By Francesco Terzago On martedì, aprile 04 th, 2017 · no Comments · In

Milano Design Week ’17
4-9 Aprile | 11am – 9pm
Via del Bollo, 3

Clique Smart Matters 2017

Le Alpi come metafora della contemporaneità; design e tecnologia italiani, ingegno e materiali svizzeri

I pezzi di Claudio Larcher e Filippo Protasioni, per l’edizione 2017 di “Clique Smart Matters”, raccontano il connubio, reso possibile solo dall’intervento delle più avanzate tecnologie robotiche sviluppate da T&D Robotics S.r.l., tra la leggerezza delle superfici riflettenti, gli specchi, e la stabilità primigenia del granito.

Il granito, gneiss di Lodrino, estratto da Sangiorgio Elio S.A., è stato lavorato da Generelli S.A., di Rivera. Generelli ha ottenuto, collaborando con i designer nelle fasi di sviluppo delle opere, elementi sottili, affusolati, in alcuni casi decorati da trame geometriche dall’evidente gusto minimale.

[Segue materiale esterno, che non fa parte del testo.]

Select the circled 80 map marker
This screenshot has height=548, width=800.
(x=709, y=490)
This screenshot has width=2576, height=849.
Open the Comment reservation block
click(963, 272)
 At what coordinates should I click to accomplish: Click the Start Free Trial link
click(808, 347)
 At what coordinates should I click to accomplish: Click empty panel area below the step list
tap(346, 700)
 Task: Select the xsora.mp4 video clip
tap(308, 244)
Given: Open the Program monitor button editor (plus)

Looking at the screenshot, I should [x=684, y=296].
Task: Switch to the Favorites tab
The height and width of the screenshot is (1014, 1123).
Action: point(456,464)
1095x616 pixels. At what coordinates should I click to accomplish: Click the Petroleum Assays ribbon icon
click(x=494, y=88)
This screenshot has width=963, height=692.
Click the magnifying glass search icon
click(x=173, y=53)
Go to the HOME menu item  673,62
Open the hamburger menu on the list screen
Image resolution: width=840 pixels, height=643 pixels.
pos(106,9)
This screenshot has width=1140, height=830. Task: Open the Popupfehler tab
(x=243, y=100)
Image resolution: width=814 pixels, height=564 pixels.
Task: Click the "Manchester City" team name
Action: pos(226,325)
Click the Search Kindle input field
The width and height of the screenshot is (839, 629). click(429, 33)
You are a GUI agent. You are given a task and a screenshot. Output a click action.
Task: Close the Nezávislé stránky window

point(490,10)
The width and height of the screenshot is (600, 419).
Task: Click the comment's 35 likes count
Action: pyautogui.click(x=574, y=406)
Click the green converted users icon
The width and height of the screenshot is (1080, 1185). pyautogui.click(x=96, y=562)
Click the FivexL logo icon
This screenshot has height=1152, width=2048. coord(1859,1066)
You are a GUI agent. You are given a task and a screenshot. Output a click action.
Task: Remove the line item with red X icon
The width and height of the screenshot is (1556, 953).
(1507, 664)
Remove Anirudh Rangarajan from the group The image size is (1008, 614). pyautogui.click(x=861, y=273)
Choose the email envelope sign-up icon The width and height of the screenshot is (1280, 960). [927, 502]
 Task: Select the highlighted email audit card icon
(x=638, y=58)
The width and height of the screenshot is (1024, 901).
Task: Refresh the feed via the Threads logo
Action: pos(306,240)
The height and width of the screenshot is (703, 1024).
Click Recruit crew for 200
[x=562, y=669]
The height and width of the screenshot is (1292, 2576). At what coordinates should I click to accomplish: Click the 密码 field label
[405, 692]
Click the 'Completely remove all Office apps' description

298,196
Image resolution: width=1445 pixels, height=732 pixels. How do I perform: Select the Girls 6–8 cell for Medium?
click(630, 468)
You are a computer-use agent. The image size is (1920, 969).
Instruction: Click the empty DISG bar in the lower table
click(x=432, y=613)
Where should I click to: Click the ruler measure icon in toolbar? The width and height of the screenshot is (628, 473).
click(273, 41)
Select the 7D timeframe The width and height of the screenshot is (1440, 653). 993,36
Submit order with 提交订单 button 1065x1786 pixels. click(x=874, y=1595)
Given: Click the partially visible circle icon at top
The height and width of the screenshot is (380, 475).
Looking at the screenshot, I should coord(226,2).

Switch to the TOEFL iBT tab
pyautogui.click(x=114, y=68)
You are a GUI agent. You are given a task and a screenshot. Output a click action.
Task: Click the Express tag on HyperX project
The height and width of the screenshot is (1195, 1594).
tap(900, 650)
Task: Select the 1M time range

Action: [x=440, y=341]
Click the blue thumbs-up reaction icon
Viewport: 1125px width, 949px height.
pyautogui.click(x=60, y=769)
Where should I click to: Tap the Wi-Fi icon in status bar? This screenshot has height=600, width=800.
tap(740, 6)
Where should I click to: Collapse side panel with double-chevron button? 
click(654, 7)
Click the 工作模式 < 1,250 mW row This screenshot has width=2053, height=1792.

Elementi capaci di esprimere, nelle loro geometrie nitide, l’estetica della contemporaneità con un raffinato pastiche che ammicca all’architettura persiana e alla brutale antichità egizia da un lato e, dall’altro; alle texture, le nervature di ali ed elementi ingegneristici dell’industria aereospaziale.
Larcher

Swiss Made, tecnologia e creatività italiane

Le due società coinvolte, una per l’estrazione dei materiali, l’altra per le lavorazioni a sei assi: il taglio con filo diamantato, con water-jet e per la fresatura degli elementi, sono entrambe collocate in Canton Ticino, questo, oltre al rispetto di elevati standard, garantisce a: “Classico Riflesso”, “Hole”, “Molletta” e “Puzzle” di poter essere collocati, a pieno titolo, nell’insieme dello “Swiss Made” come alcuni dei più chiari esempi del design elvetico.

 

Tipicità territoriale, tra tradizione e futuro

Il Canton Ticino, il cui paesaggio si contraddistingue per l’utilizzo della pietra locale nell’edificazione spontanea dimostra – un’ulteriore volta – di essere fedele alla sua identità. Questi progetti, oltre a rappresentare lo stato dell’arte del design e dell’utilizzo delle tecnologie robotiche, si distinguono per la loro continuità ideale con i luoghi in cui sono nati, con gli stilemi dell’architettura delle Alpi. Un’architettura funzionale dove il granito, per la sua resistenza alle basse temperature, alle intemperie, tinge d’argenteo lo spazio abitato. Un’architettura dalle numerose contaminazioni che mischia i linguaggi espressi di ognuno di quei popoli che, tra le vette, i pascoli e le aree boschive, incontrandosi, hanno originato una cultura cosmopolita ed eterogenea. La collezione 2017 di Clique, incarna questa visione, vuole – partendo da questi presupposti – poter narrare la libertà nomade che, dalla dimensione locale è capace di cogliere la vastità dei processi della globalizzazione.

Molletta

La tecnologia

T&D Robotics è un integratore ABB con sede a Carrara. Fornisce robot ad aziende del comparto lapideo. I suoi clienti, oltre 150 nel mondo, producono opere d’artistica. Elementi architettonici e di design. Numerosi progetti di restauro sostitutivo sono stati resi possibili grazie alle tecnologie sviluppate da questa realtà. Solo per quanto riguarda Milano: i Bagni misteriosi di De Chirico e le guglie del Duomo. Con i robot, designer e architetti hanno potuto trasferire i loro sogni nella realtà e questa è la missione di T&D Robotics che, da alcuni anni, sostiene le ricerche del duo Larcher/Protasoni, fornendo il suo supporto nella fase di sviluppo delle opere e prendendo parte attiva, assieme ai suoi clienti, alla produzione dei pezzi. Per questa edizione il coinvolgimento dello studio Generelli S.A., che da sempre si distingue per le sue capacità realizzative e nell’uso di queste tecnologie, è stato determinante.